(Exercise) The count of lines below that include the string "Task" is the whole answer.

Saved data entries
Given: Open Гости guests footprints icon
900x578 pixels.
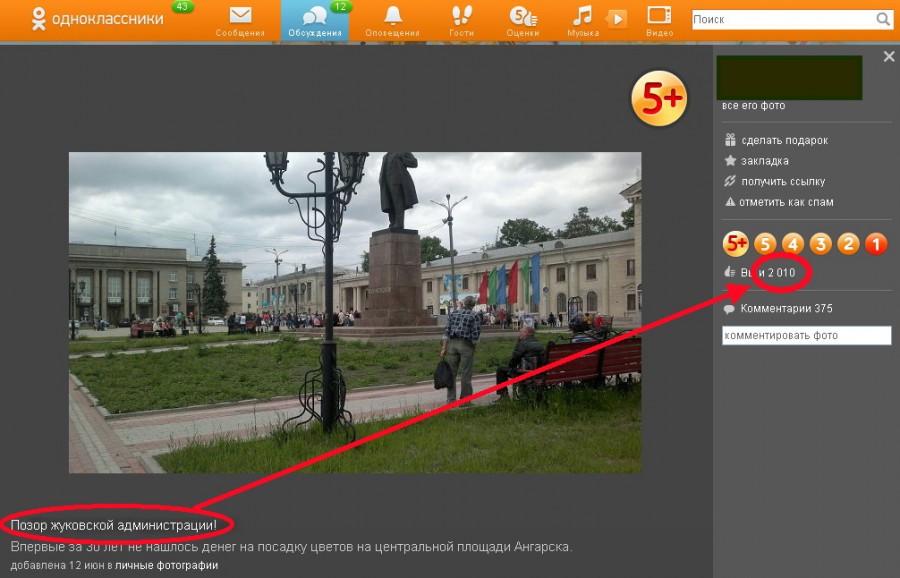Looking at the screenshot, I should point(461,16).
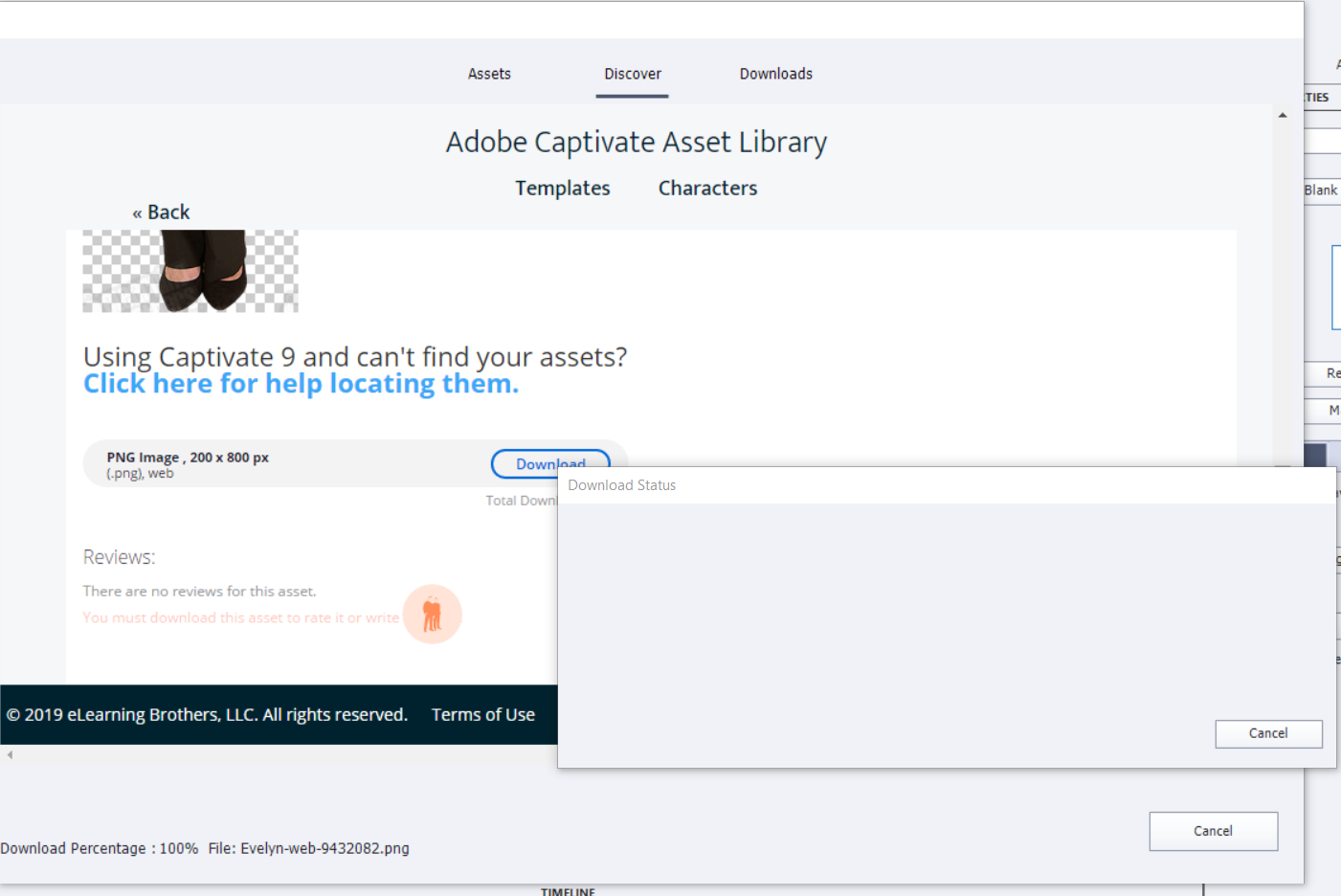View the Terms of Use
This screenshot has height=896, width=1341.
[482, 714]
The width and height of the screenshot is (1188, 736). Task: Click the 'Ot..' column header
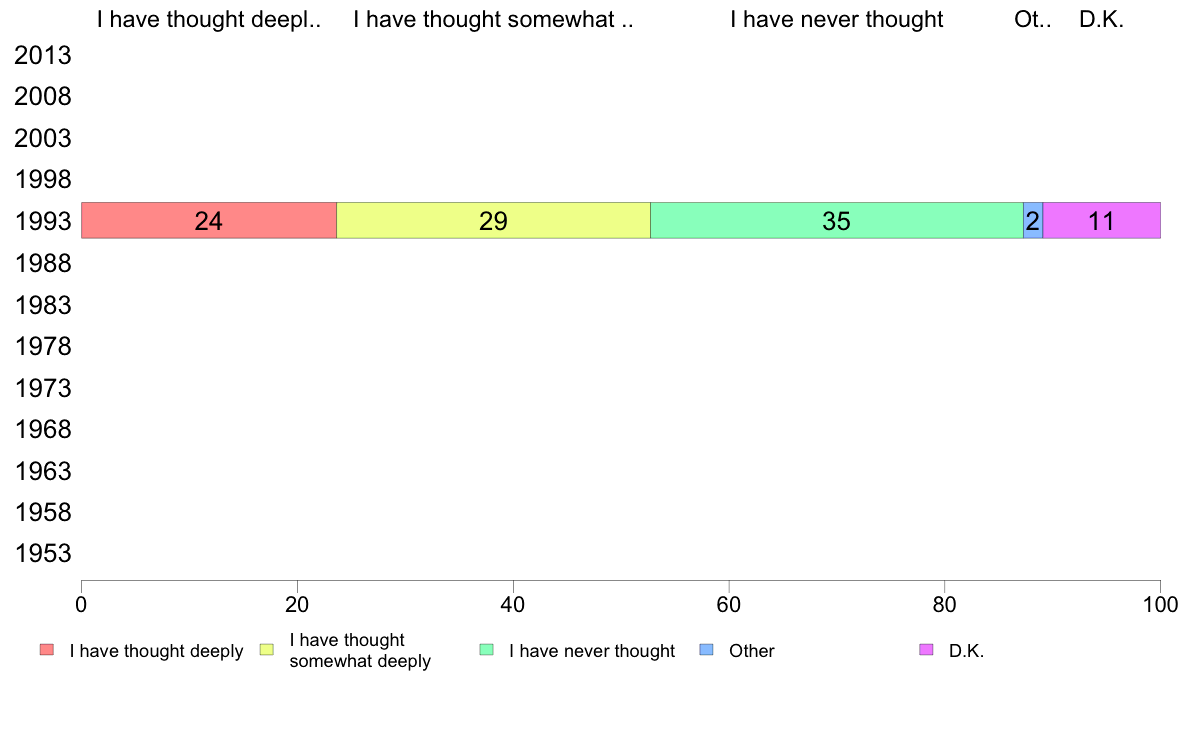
--
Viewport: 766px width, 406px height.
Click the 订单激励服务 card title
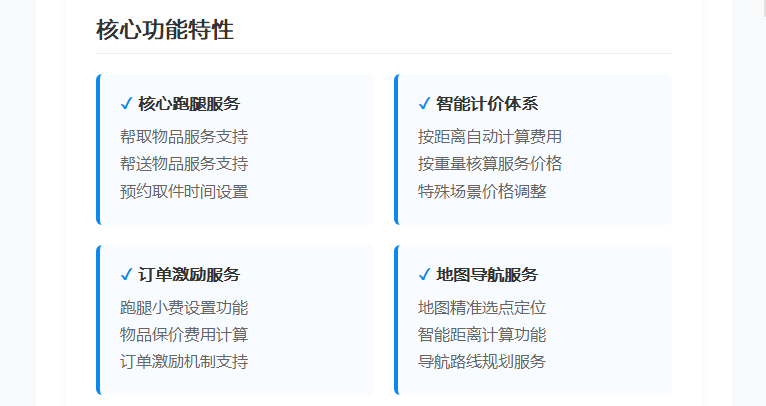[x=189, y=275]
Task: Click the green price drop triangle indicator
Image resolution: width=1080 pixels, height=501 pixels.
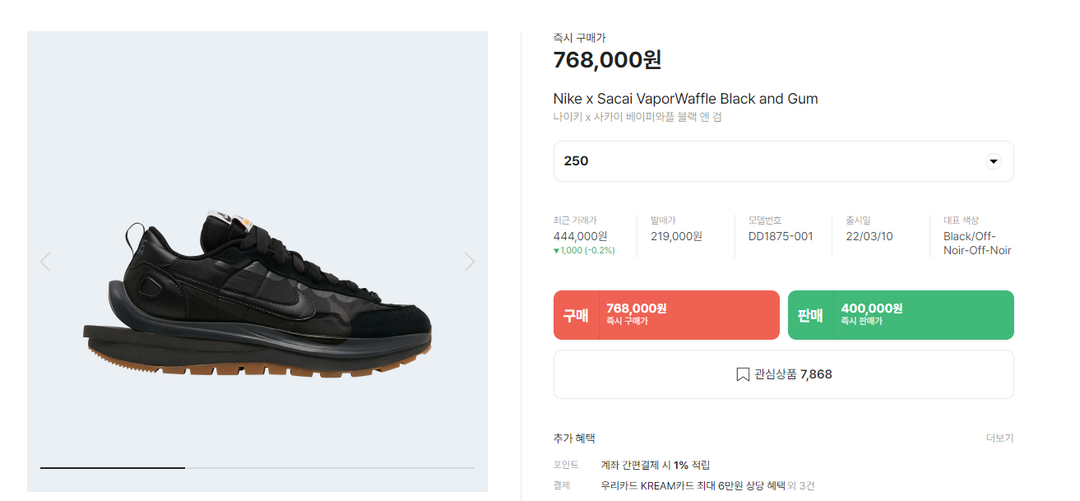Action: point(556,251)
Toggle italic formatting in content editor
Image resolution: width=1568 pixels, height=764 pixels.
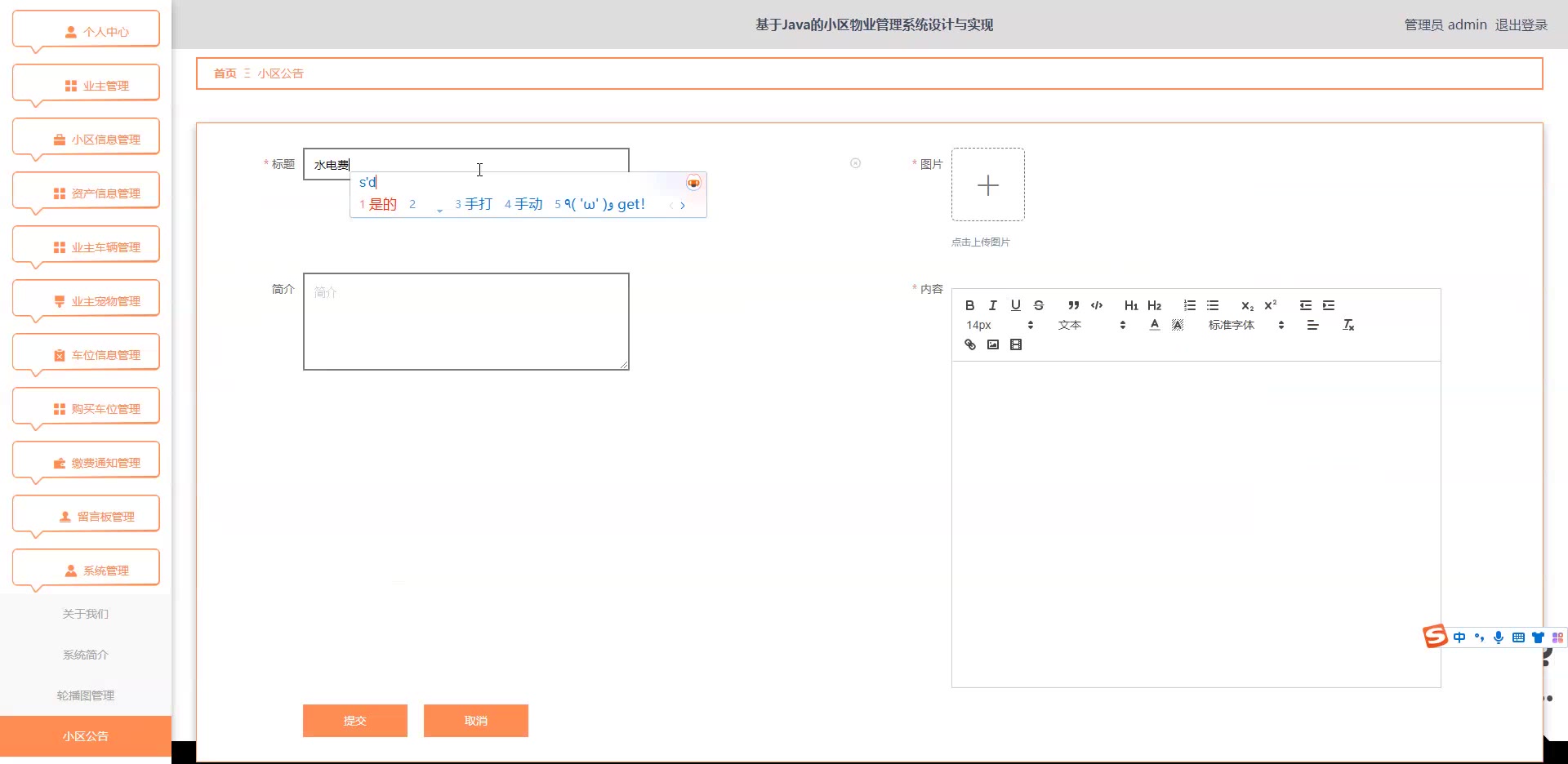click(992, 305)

(Answer box) 2